INSTRUCTIONS TO FOLLOW:
In the records below, find each line that holds "agent" and return it.

TASK DATA:

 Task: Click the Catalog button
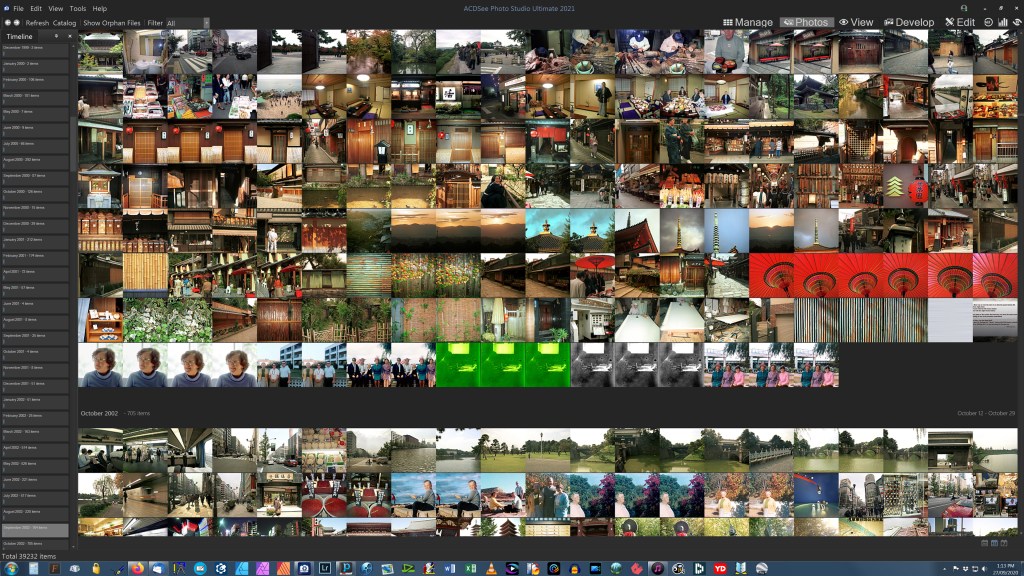[64, 22]
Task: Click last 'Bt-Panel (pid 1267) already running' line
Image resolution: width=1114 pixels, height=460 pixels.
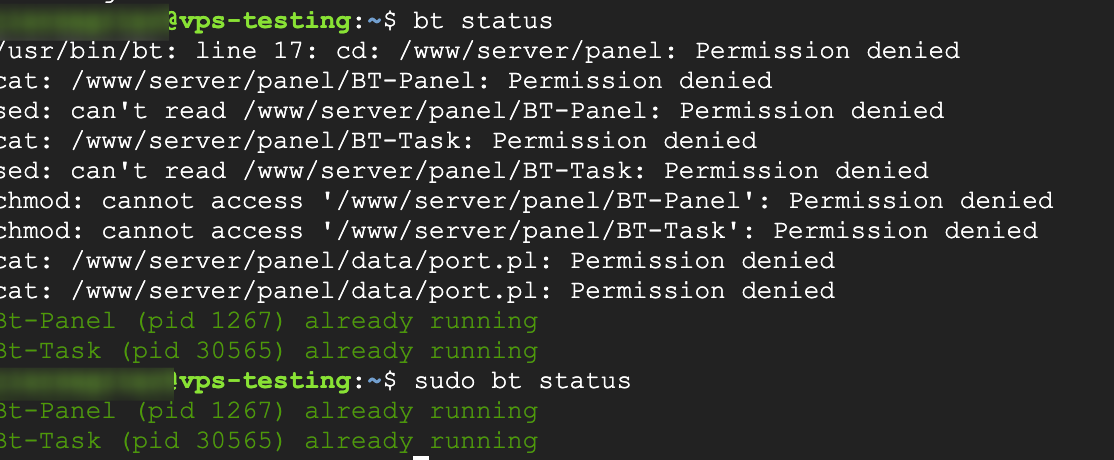Action: (x=269, y=411)
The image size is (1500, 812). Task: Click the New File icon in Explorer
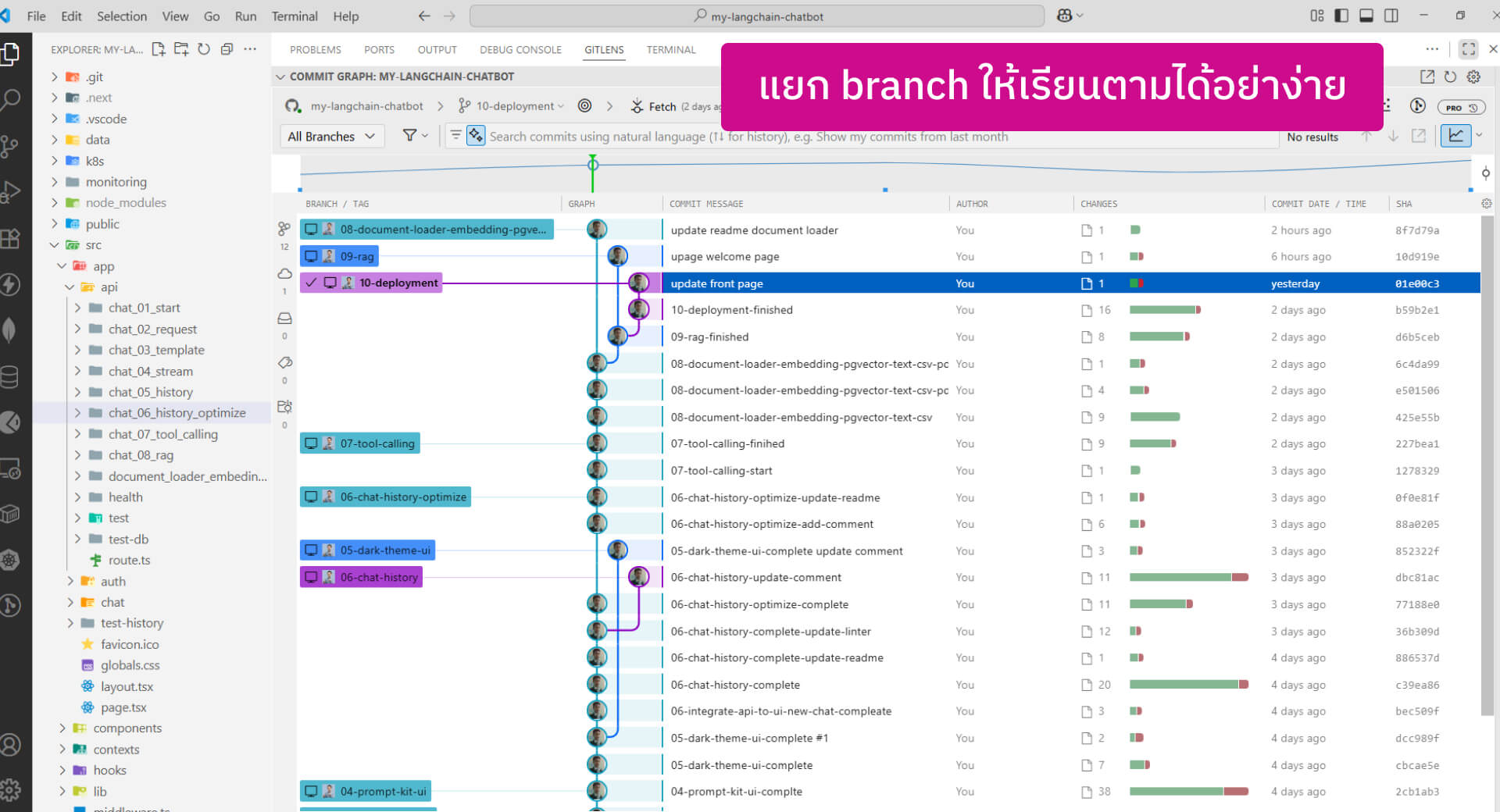point(159,49)
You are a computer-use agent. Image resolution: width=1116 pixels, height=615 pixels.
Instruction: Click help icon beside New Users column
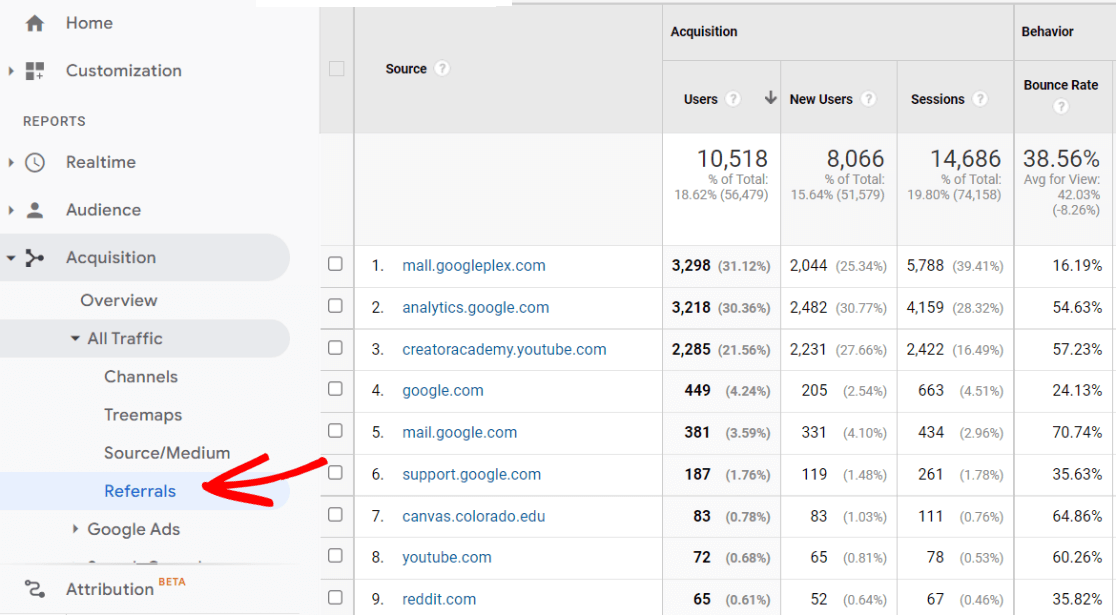pos(868,99)
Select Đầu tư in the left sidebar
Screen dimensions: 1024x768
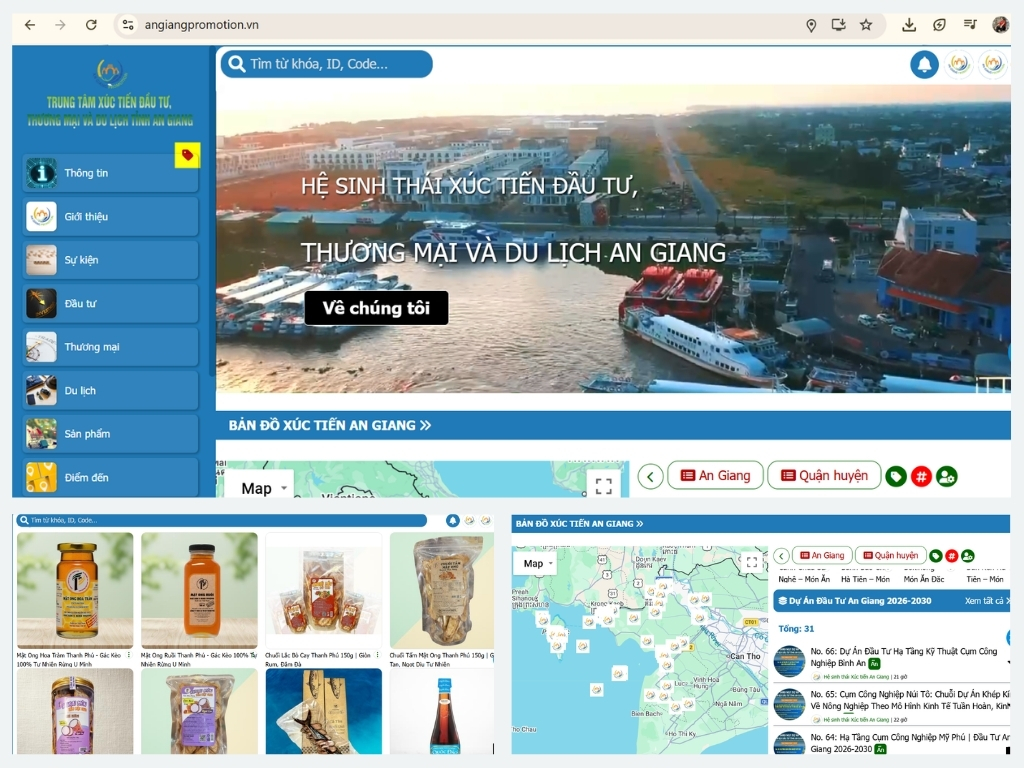coord(110,303)
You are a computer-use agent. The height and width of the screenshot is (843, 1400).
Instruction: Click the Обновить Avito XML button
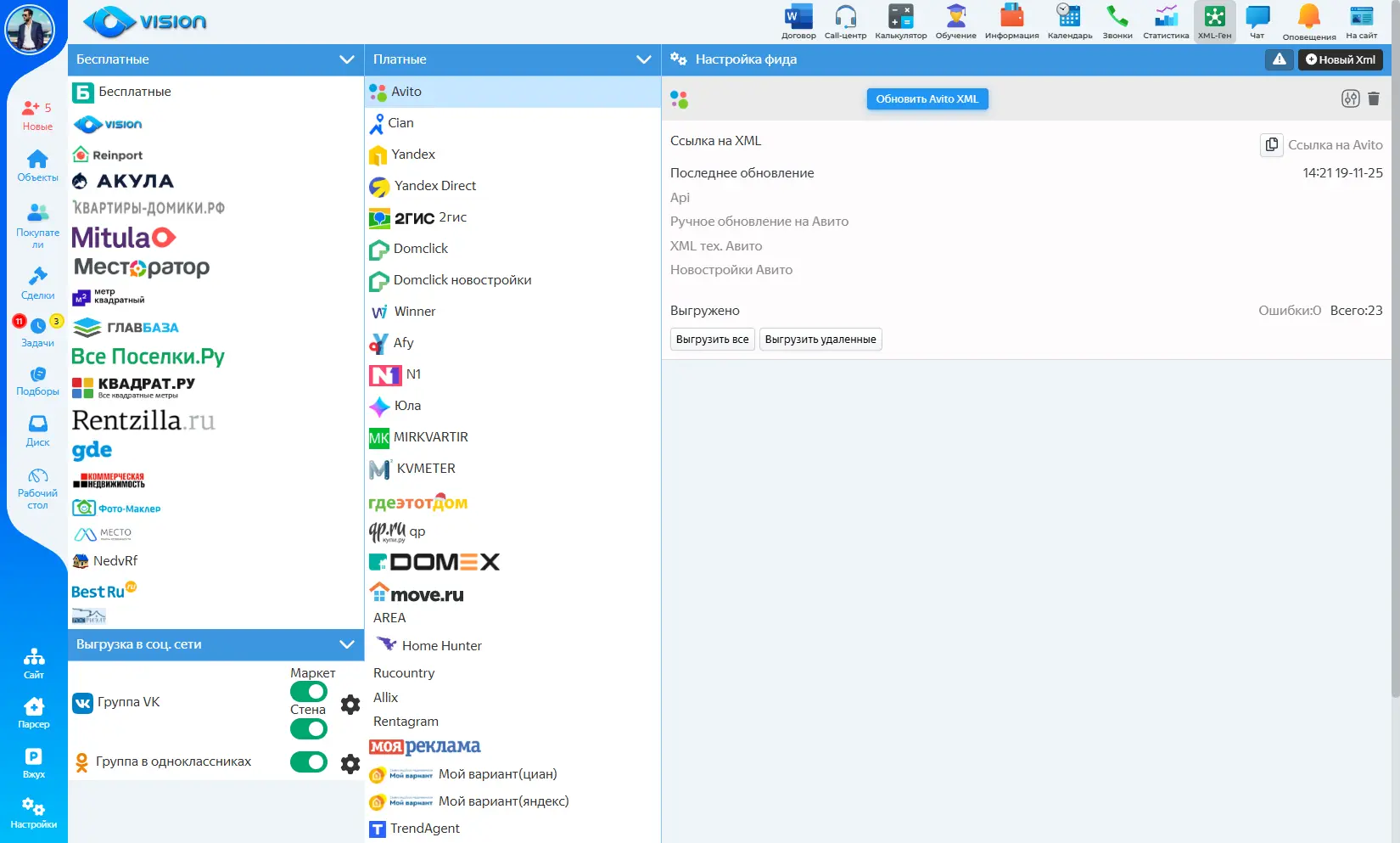927,99
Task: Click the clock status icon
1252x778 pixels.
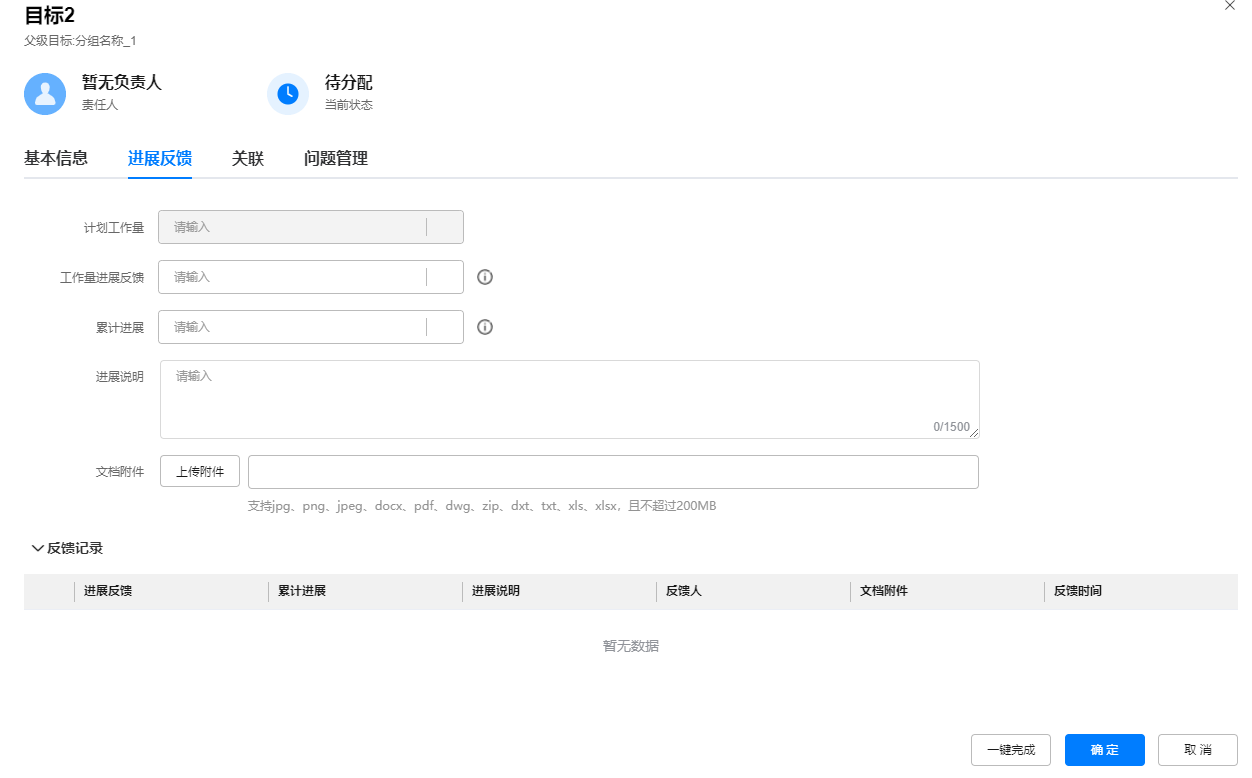Action: pyautogui.click(x=288, y=93)
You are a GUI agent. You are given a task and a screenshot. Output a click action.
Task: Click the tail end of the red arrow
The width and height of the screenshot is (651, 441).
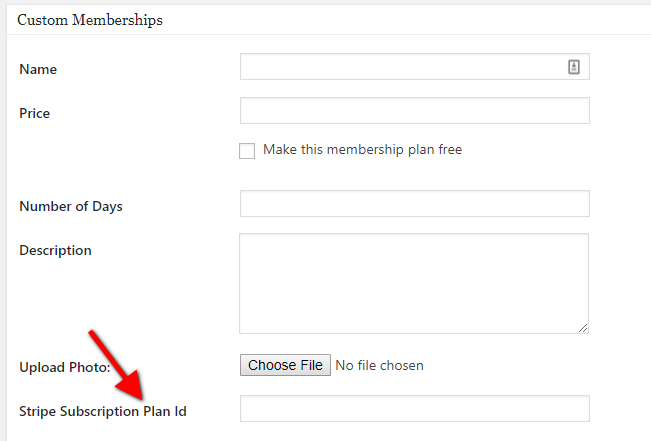(x=93, y=333)
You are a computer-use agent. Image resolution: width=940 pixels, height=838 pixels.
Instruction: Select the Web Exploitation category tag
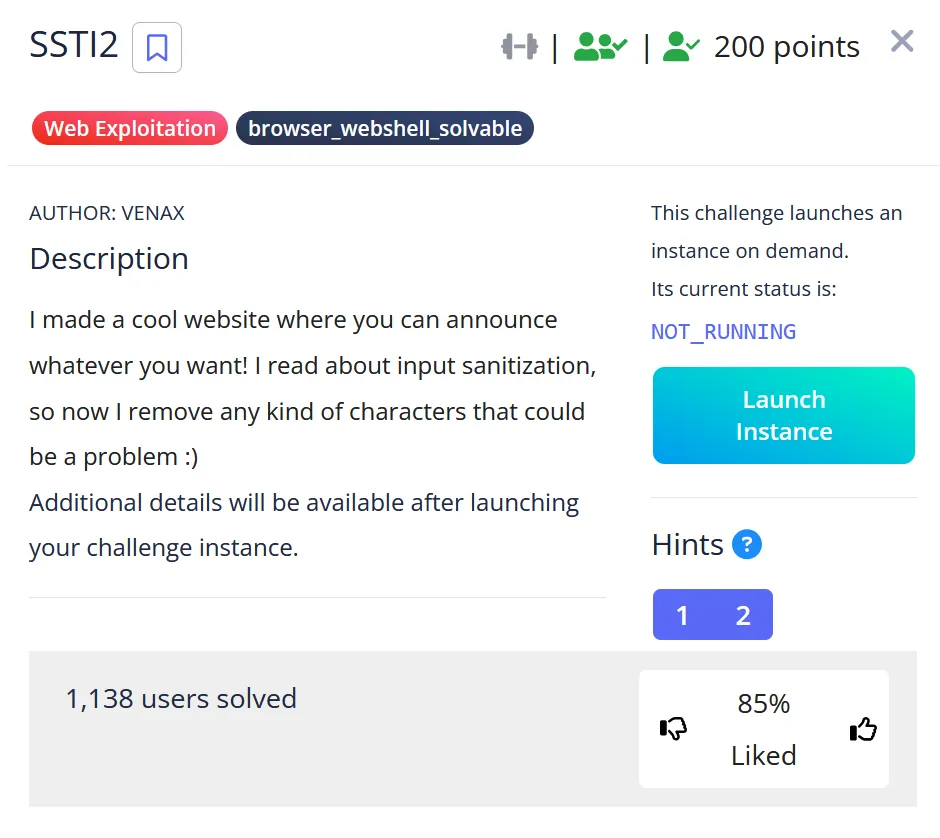[x=130, y=128]

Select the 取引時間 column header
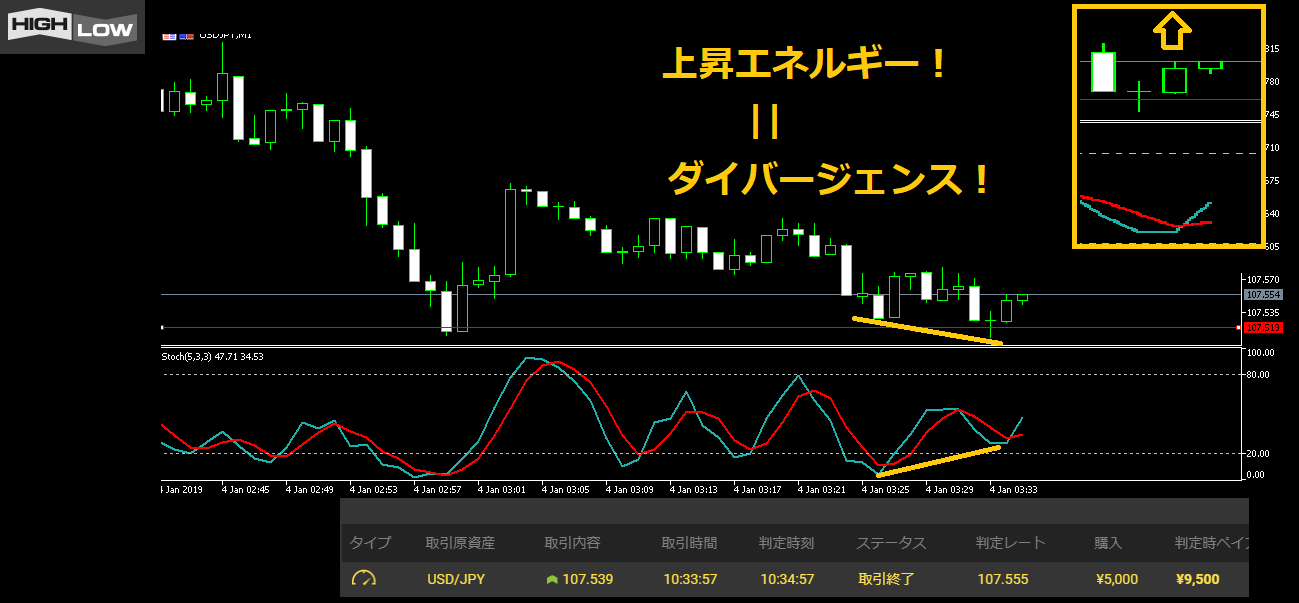click(689, 543)
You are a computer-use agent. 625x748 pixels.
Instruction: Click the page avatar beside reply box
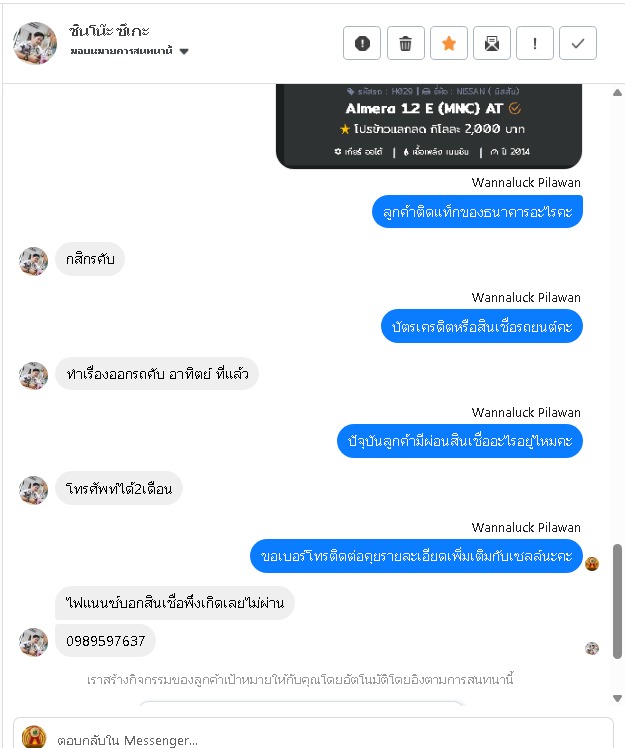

ANSWER SECTION:
You are a computer-use agent. Image resolution: width=1116 pixels, height=615 pixels.
You are a computer-use agent. The height and width of the screenshot is (843, 1400).
You are a GUI agent. You are given a task and a screenshot. Output a click action.
You are a computer-use agent. Image resolution: width=940 pixels, height=838 pixels.
You are a computer-use agent. 625x748 pixels.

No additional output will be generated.